You see, even right now, there are huge marketing firms, who look like viral web entities, that make their money by getting paid to promote this Christian movie or that Christian movie star or filmmaker.  Doesn't matter if a film is really good and special-- if that film doesn't hand over some bucks, they won't be pushed in a large organizations Facebook status.  Which is all okay-- it's good business strategy.

I guess the troubling thing is the deception-- pretending to be all about Christian films, but more accurately-- all about the Christian films that have paid to be clients. 

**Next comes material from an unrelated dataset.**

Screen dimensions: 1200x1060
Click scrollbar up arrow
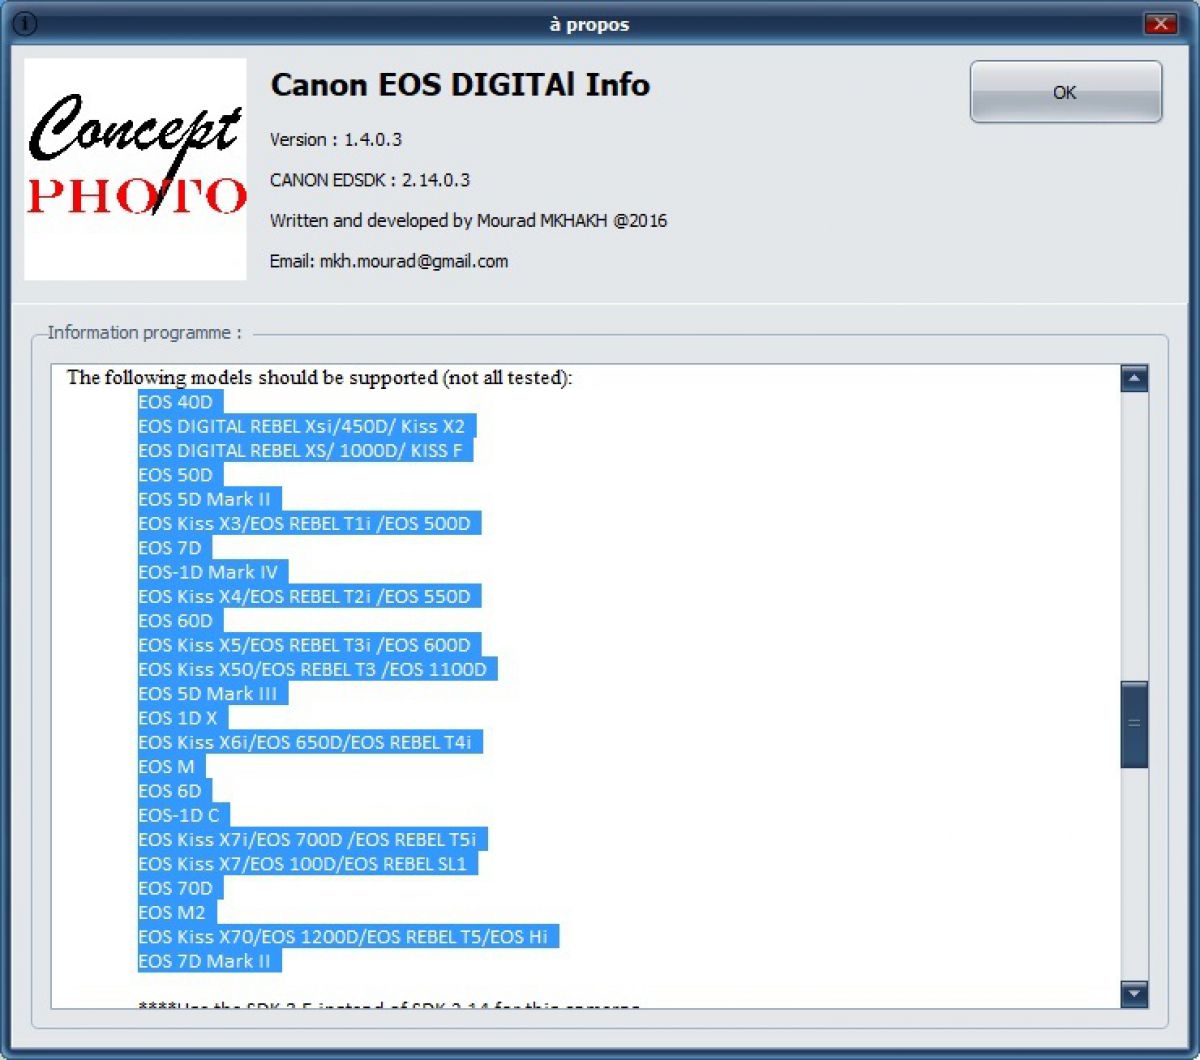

Welcome Christian Film, to the eighties of Christian music.

1 comment:

  1. Kind of depressing, but it was bound to happen. I don't have a problem with the business side of things, it's just the masquerade that kills me. The pretense that this is all a ministry and everyone involved is doing it for Jesus makes me sick at my stomach.

    I don't know that the "edgier" fare will be completely drowned out, but it will be challenging to find the niche within the niche. Maybe I am just optimistic.